Match on the string "shield" in the entries below and return every matching line.

▶ _Data to examine_
'''

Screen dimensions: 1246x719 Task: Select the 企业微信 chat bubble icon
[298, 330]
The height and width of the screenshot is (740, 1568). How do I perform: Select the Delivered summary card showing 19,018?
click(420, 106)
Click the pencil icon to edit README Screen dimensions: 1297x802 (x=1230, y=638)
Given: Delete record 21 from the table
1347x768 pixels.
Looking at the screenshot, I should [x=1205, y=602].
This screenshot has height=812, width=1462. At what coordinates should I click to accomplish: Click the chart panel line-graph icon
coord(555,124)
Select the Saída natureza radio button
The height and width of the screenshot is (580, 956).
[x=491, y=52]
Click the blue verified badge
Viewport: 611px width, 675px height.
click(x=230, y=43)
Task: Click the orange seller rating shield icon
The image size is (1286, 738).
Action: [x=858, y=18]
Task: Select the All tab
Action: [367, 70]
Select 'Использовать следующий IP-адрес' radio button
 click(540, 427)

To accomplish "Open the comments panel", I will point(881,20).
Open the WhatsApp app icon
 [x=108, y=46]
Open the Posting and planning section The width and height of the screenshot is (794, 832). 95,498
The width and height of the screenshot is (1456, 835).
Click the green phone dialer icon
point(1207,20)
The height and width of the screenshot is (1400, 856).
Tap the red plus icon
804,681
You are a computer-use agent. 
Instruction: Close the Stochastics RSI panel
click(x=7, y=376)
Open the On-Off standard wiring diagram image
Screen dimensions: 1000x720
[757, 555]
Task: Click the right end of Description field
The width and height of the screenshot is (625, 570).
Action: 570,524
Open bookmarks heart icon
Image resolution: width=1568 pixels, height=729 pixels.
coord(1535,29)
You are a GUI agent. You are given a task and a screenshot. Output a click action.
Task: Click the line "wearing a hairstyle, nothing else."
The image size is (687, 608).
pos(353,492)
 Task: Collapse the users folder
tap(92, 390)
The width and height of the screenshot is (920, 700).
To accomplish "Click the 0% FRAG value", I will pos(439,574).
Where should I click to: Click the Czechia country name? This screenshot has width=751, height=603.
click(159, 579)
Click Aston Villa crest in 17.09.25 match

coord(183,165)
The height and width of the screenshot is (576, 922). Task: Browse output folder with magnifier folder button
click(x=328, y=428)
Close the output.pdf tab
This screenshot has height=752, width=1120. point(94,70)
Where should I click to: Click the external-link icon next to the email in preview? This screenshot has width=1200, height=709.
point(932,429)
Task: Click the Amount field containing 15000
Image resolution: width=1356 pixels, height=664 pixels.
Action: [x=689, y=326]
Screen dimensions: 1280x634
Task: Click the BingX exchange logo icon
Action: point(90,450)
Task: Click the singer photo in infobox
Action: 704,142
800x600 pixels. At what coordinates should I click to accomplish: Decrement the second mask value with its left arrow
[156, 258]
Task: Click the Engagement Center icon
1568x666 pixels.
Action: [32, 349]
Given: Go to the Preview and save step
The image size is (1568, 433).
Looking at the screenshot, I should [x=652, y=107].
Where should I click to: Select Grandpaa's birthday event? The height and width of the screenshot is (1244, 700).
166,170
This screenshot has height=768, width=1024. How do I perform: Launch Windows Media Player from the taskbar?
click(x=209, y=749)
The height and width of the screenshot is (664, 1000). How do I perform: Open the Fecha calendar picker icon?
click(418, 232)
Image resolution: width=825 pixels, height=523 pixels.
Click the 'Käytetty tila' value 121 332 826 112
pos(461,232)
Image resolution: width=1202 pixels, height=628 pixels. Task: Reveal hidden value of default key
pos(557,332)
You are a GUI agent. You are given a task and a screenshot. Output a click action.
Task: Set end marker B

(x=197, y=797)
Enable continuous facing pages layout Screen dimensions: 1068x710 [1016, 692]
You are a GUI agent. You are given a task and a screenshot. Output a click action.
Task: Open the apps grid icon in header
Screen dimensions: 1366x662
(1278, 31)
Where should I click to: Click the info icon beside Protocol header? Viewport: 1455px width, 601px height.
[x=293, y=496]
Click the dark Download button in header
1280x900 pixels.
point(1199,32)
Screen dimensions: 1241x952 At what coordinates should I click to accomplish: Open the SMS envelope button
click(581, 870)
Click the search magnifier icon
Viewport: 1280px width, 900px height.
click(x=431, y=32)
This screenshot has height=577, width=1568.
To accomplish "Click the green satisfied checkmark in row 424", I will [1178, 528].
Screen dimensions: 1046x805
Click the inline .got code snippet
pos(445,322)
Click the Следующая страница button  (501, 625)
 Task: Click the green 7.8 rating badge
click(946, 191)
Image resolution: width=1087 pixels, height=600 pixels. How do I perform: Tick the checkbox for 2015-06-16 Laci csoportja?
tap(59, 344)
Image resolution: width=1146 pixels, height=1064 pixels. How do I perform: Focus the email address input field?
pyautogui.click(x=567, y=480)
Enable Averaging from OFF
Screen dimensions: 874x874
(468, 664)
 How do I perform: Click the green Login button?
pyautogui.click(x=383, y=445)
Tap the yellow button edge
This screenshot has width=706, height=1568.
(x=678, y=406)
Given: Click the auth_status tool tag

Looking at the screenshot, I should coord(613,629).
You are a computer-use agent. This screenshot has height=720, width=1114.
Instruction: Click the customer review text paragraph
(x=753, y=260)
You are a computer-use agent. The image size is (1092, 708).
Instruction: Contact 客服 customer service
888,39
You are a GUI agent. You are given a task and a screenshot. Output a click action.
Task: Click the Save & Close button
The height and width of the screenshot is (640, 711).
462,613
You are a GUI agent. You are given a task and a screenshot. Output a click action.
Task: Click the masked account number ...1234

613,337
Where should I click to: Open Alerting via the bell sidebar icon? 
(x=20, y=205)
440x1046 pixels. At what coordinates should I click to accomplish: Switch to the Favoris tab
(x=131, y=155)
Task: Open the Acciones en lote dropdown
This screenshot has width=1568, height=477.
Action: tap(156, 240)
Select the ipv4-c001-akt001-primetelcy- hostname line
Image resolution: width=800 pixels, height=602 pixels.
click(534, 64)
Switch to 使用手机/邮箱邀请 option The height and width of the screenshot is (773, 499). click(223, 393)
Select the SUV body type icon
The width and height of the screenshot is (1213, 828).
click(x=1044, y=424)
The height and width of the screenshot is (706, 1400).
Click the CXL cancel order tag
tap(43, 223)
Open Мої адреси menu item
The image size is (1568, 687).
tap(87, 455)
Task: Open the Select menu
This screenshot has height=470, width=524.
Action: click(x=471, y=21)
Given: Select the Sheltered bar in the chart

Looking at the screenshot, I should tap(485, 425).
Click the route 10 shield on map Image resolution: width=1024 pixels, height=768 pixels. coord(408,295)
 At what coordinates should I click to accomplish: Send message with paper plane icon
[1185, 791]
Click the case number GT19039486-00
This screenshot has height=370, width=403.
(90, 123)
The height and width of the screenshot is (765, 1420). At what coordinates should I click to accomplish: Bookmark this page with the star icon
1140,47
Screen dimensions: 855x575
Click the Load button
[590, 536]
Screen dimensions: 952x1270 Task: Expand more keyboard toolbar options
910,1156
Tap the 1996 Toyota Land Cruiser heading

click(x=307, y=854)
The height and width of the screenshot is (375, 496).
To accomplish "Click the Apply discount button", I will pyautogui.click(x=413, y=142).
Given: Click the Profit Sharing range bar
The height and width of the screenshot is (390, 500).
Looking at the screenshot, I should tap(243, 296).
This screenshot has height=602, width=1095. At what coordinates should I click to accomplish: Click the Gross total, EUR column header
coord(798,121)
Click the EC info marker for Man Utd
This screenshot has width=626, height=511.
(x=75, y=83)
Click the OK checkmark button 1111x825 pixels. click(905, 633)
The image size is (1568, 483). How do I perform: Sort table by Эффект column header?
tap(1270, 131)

'''

▶ _Answer section_
Task: Click the orange seller rating shield icon
Click the route 10 shield on map Image resolution: width=1024 pixels, height=768 pixels. coord(408,295)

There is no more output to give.